Low-tech et sobriété électronique
Les enjeux de l’impact écologique de l’électronique sont au fondement des réalisations de Commown. La réparabilité fait directement écho aux réflexions et au plaidoyer autour de la low-tech, dans lesquelles la coopérative est très engagée. « Aujourd’hui, l’électronique n’est pas du tout low-tech », regrette Adrien Montagut-Romans, « et pourtant, on observe à quel point ce changement est essentiel, par exemple avec les récentes tensions sur les matières premières de l’électronique. »

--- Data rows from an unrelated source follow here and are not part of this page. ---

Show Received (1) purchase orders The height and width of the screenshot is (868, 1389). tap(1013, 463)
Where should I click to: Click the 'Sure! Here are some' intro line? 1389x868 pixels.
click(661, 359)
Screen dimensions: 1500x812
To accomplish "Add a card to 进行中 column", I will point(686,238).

Qu’est-ce que la low-tech et comment peut-elle éclairer nos choix pour l’avenir ? « La low-tech, c’est le fait que les personnes puissent reprendre en main leur outil. Pour l’électronique, ce serait de pouvoir réparer ses appareils soi-même et même en créer, simplement et chez soi par exemple » : un mouvement à rebours de la production d’appareils que les consommateurs ne peuvent que mettre au rebut lorsqu’ils ne fonctionnent plus.
Ce récit désirable d’avenir low-tech, directement lié au développement des Communs, est aussi une nécessité : un avenir électronique nettement plus sobre, où des ordinateurs robustes et réparables seront mutualisés dans des lieux de sociabilité locaux, est aussi un avenir qui prend le contre-pied des « tendances actuelles vers la miniaturisation et l’usage intensif des smartphones, des tendances qui risquent de créer une fracture numérique bien plus sévère au sein de la société, dès lors que les matières premières seront moins accessibles », développe Adrien Montagut-Romans. Pour Commown, l’avenir low-tech reposera sur l’anticipation des possibilités de réparation à grande échelle, le développement des biens communs logiciels et électroniques, et la relocalisation de la production.

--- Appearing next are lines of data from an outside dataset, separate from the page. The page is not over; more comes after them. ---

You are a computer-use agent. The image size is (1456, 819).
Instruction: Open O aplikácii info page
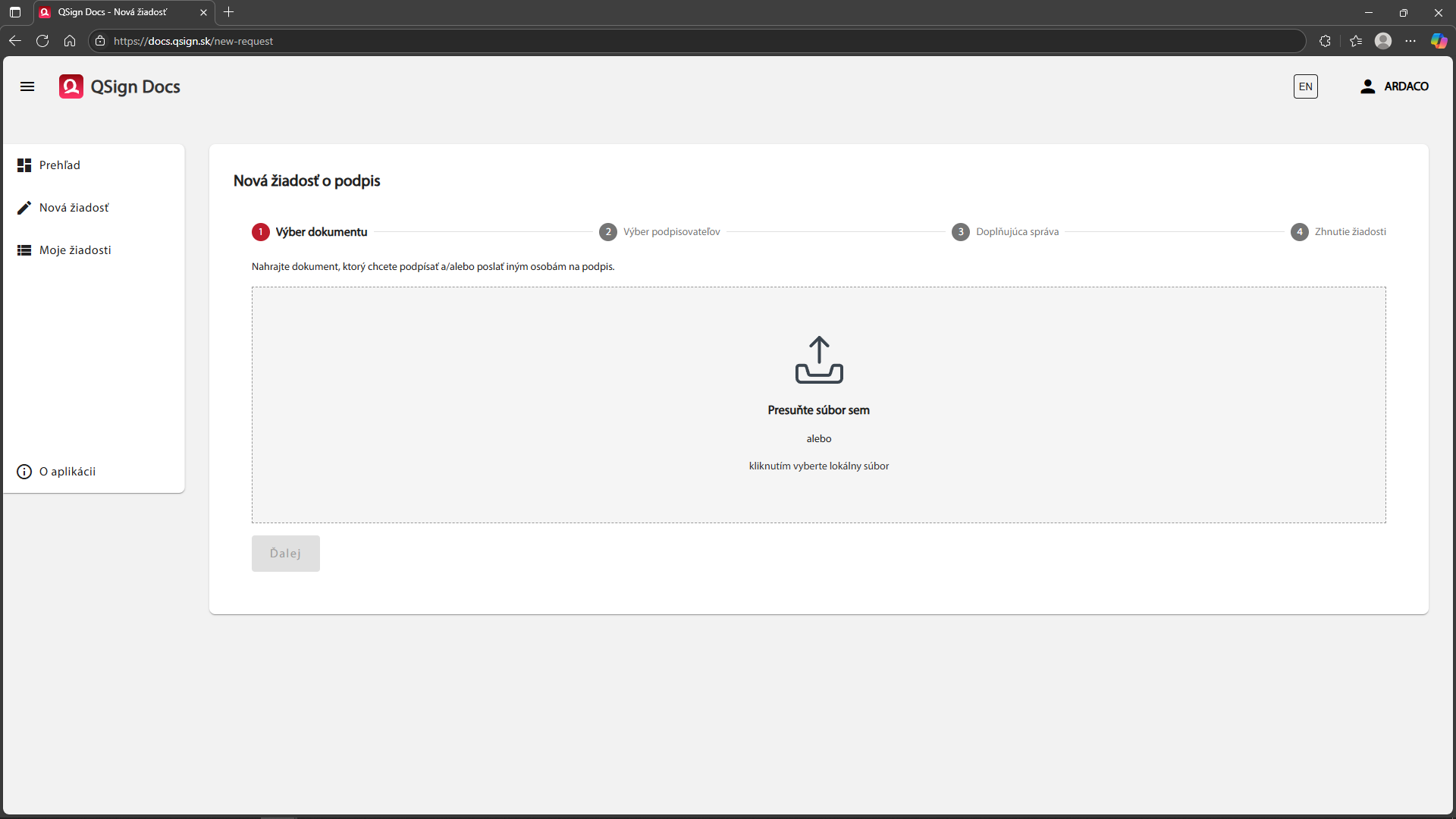(67, 472)
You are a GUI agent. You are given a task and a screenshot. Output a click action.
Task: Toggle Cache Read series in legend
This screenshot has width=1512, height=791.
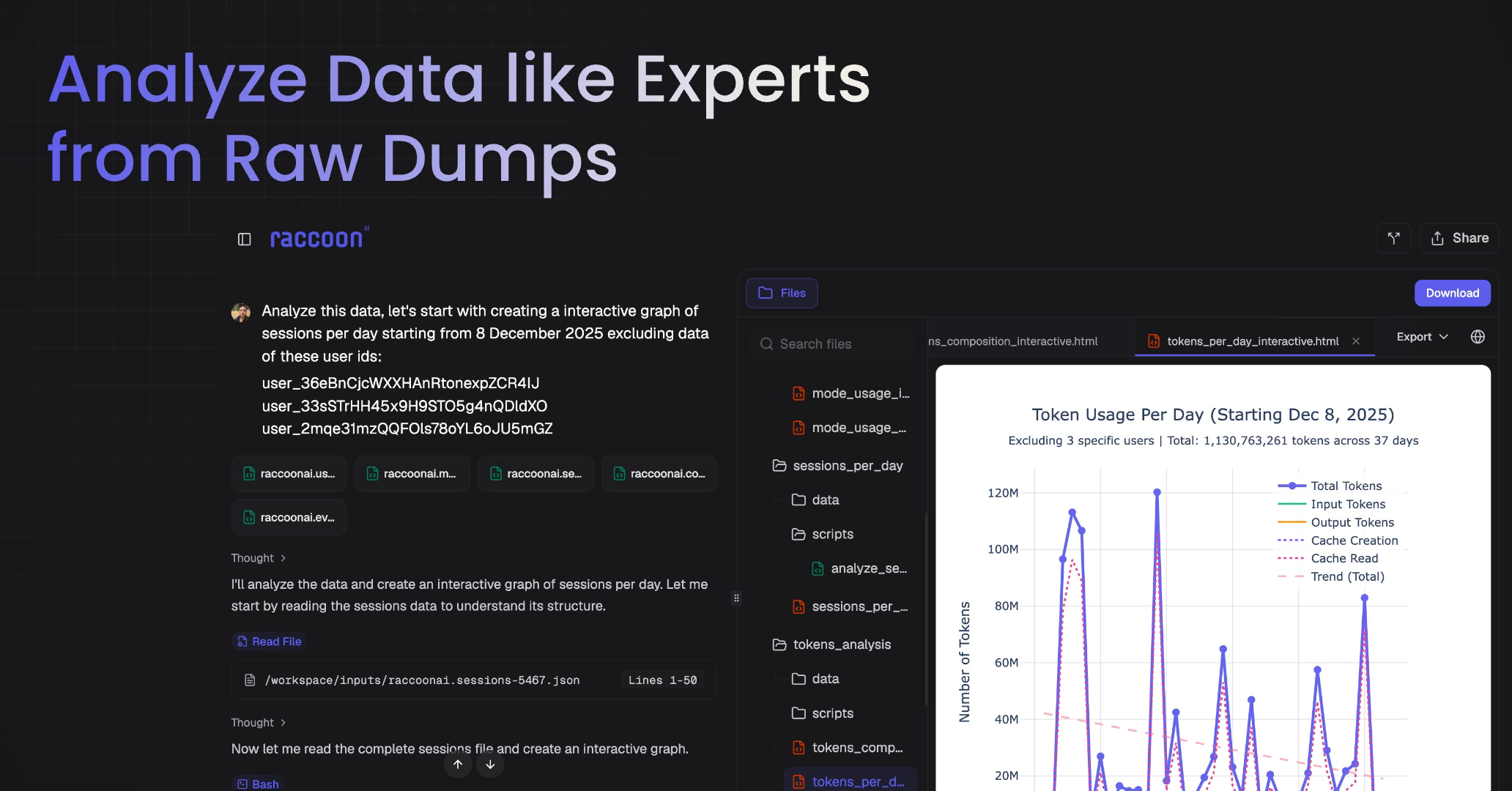(1344, 558)
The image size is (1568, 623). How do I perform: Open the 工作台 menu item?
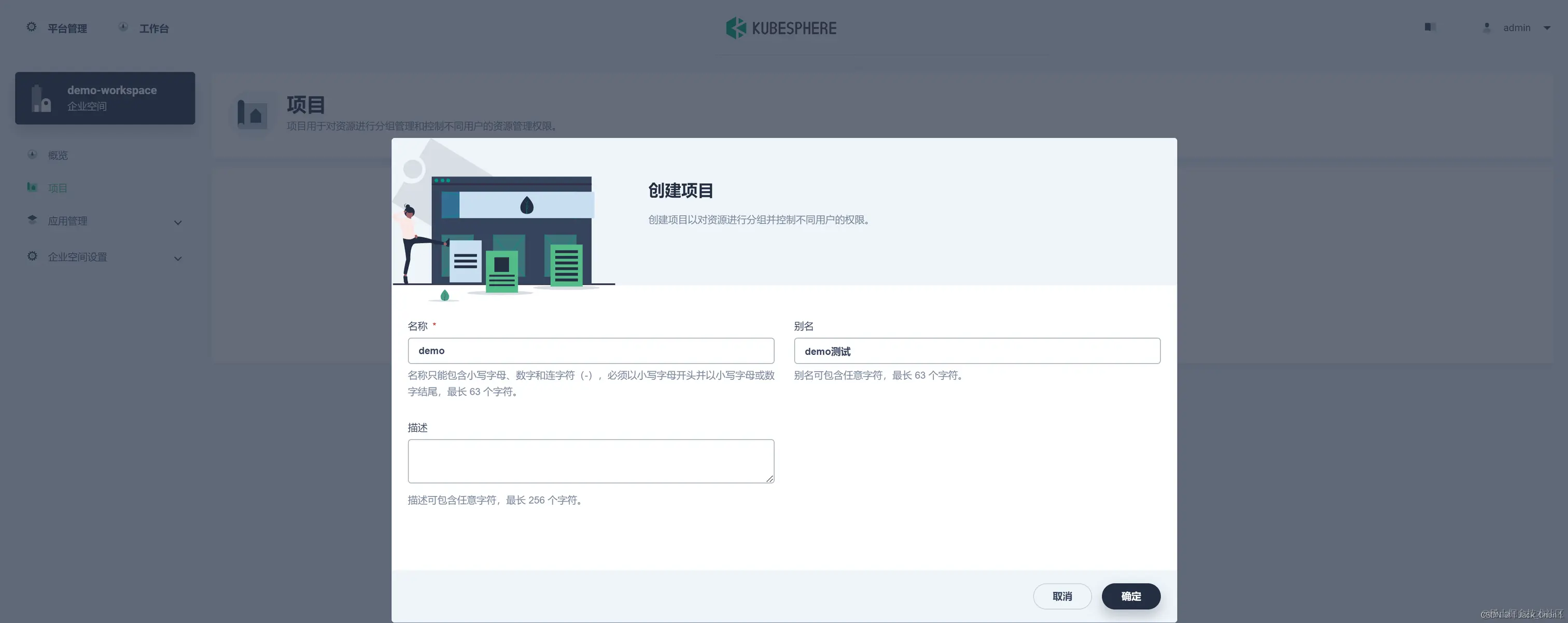pos(153,28)
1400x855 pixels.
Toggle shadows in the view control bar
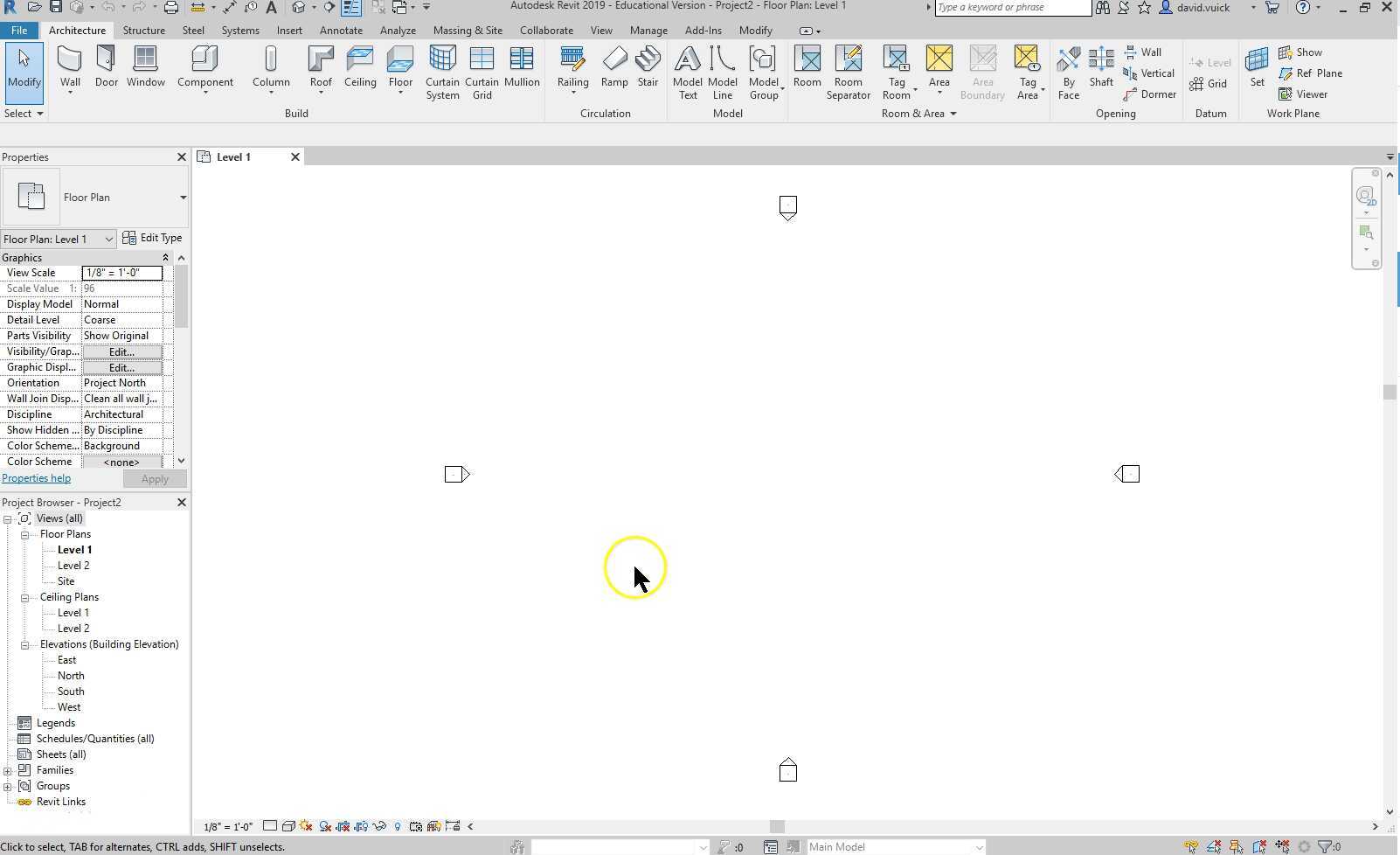(325, 826)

Faire poids et faire système avec les Licoornes
Constituée en SCIC, Commown a pour sociétaires les porteurs de projet initiaux et des salariés, des clients souhaitant devenir sociétaires (soit environ un quart d’entre eux actuellement), des soutiens financiers ou en visibilité, des producteurs et productrices d’appareils électroniques responsables et des bénévoles. On compte parmi eux des coopératives partenaires, telles qu’Enercoop ou Railcoop. Commown porte, comme les autres Licoornes, fièrement le statut de SCIC et les valeurs de coopération interne et externe qu’il promeut.
Le groupe des Licoornes a été créé à l’été 2021 par neuf coopératives françaises. Leur but : montrer qu’il est possible d’accéder aux services de la vie quotidienne exclusivement auprès de sociétés sociales et solidaires (téléphonie, électricité, électronique, covoiturage, etc.) et surtout créer les conditions de coopération entre ces acteurs pour construire un système économique entièrement coopératif. Commown est une des neuf Licoornes et travaille sur ces enjeux stratégiques avec ses pairs.

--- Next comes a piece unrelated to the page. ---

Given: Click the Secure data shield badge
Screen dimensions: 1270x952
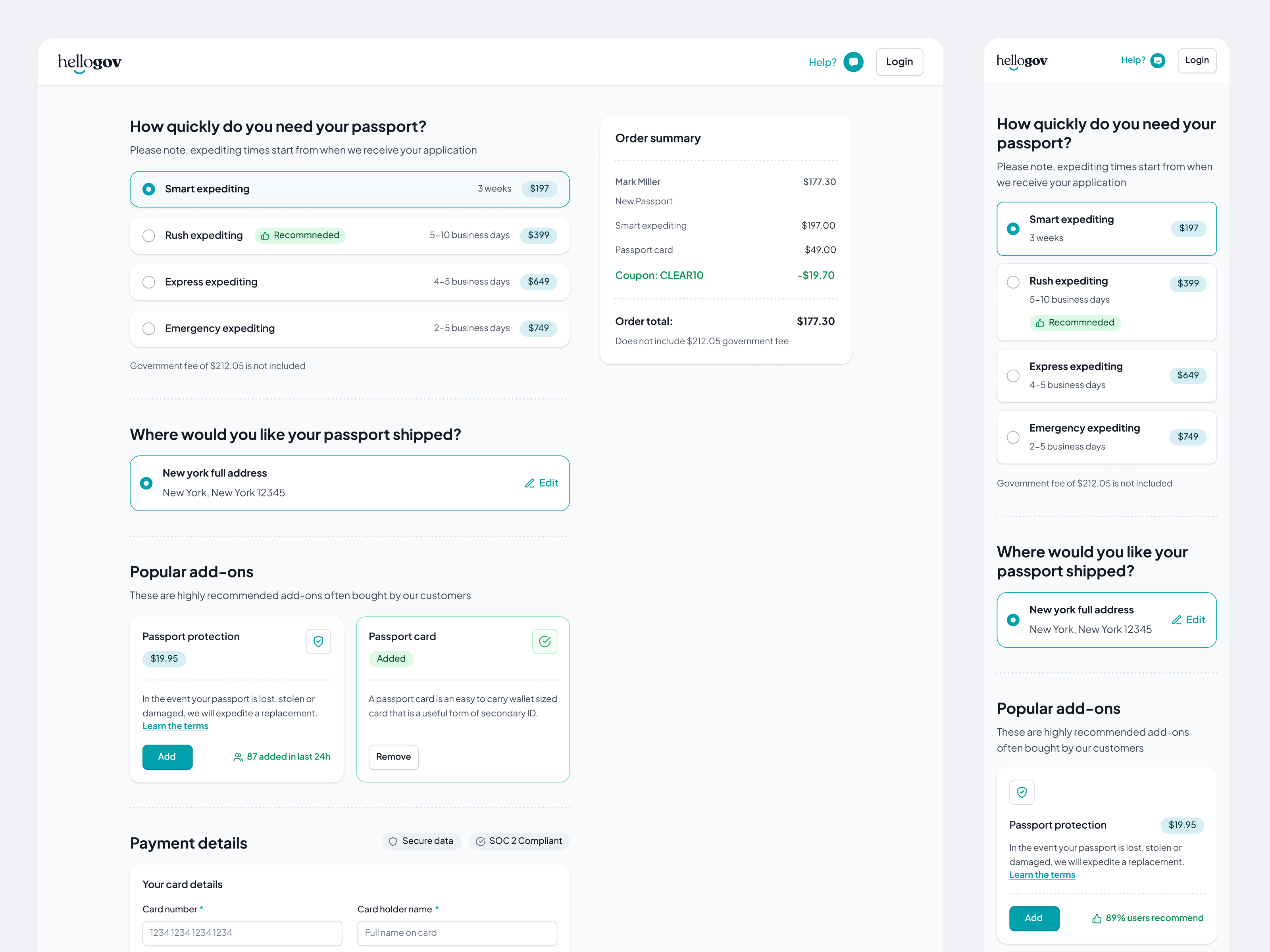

Un jalon important est posé quelques mois après la création des Licoornes avec la mise en place d’une offre commune pour la téléphonie, proposée conjointement par Commown et Telecoop, opérateur téléphonique écologique et solidaire. L’offre TeleCommown propose une réduction sur les factures des clients qui souscrivent conjointement aux services des deux coopératives : location d’un téléphone et forfait téléphonique. A l’image de l’offre commune entre Commown et l’outil de financement participatif de la Nef, Zeste, ces coopérations inter-SCIC ont vocation à se développer et à proposer à l’avenir des formules en coopération de plusieurs Licoornes. Une façon de faire connaître les services des Licoornes mais également de montrer qu’elles font système et qu’elles peuvent ainsi changer radicalement l’économie.